Eight minutes later, just as he was dragging out the fridge, he heard the familiar drone of an Apache helicopter. Everyone hurtled down the narrow alleyways of the neighbourhood as the missile was launched that demolished Omar al-Khatib's house. It was a precise strike; no other building was damaged. The goods he managed to salvage now lie piled in the garden, and his children play climbing games in the rubble.

Al-Khatib is a haunted-looking man, with a thin face, one eye half closed and the long beard of an Islamist. He is not what you might call an innocent civilian. A black flag flutters in the ruins of his home, symbol of his allegiance to the militant group Islamic Jihad. Realising that the Israelis might be after him, he had already sent his wife and children to his in-laws for safety. Israeli intelligence knew exactly who he was: a smalltime commander of the local military wing--big enough to threaten, but not big enough to kill.

If the aim was to deter, it appears to have failed. Al-Khatib says he is even more determined to destroy the state of Israel. To him and to millions of others, including Arabs who are not members of militant groups, the war in Lebanon is simply an extension of the Palestinian conflict.

"People look to Hezbollah as heroes, the true ones who support the Palestinians, because really we feel we are alone all the time, under the aircraft, the targeting, the killing," said Ghazi Hamad, a Palestinian government spokesman.
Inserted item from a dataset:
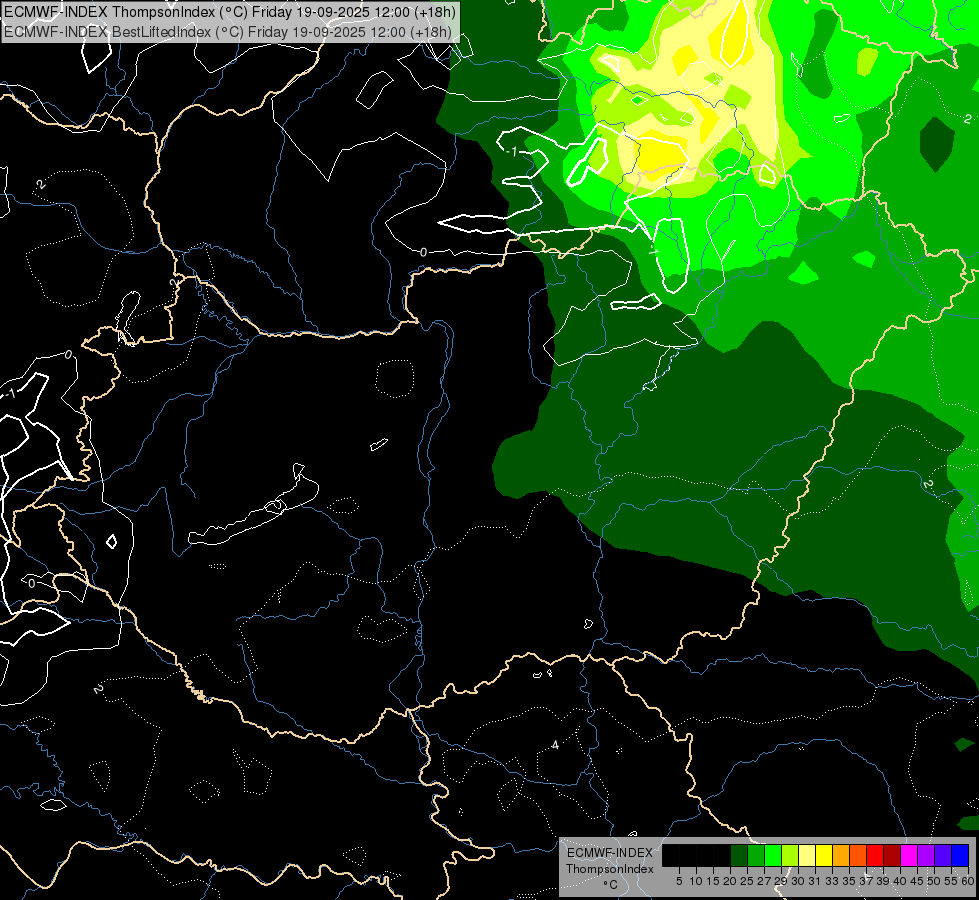This screenshot has height=900, width=979.
Task: Pick the bright green 27–29 legend swatch
Action: pos(773,855)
In 1982, Israel succeeded in expelling the Palestine Liberation Organisation from Lebanon to exile in Tunis. That same year, Israel's continued occupation of Lebanon inspired Iran to create Hezbollah, the Party of God, specifically to take up the struggle where the Palestinians had left off. Israeli troops did not leave southern Lebanon until 2000. Most Arabs saw the withdrawal not just as a victory for Hezbollah, which had kept up a relentless pressure, but also as a sign that it was possible to end an Israeli occupation by guerrilla warfare. Lebanon first, Palestine next.

While world attention fixes on Lebanon again, the conflict in Gaza continues unabated, the forgotten front in the wider war that Israel is fighting. Since Palestinian militants tunnelled under the barrier into Israel and seized a soldier, Gilad Shalit, on 25 June, the Israelis have launched about 150 shells a day into Gaza.

According to the UN Relief and Works Agency for Palestine Refugees (UNRWA), 170 Palestinians have been killed in Gaza in the past month, 40 of them children; more than 650 have been injured. Since Israel bombed the local power station in late June, electricity and water are intermittent. Borders are closed, and so commerce is blocked. Occasionally, when Israeli tanks move in to search for Corporal Shalit, people have to flee their homes to take shelter in schools.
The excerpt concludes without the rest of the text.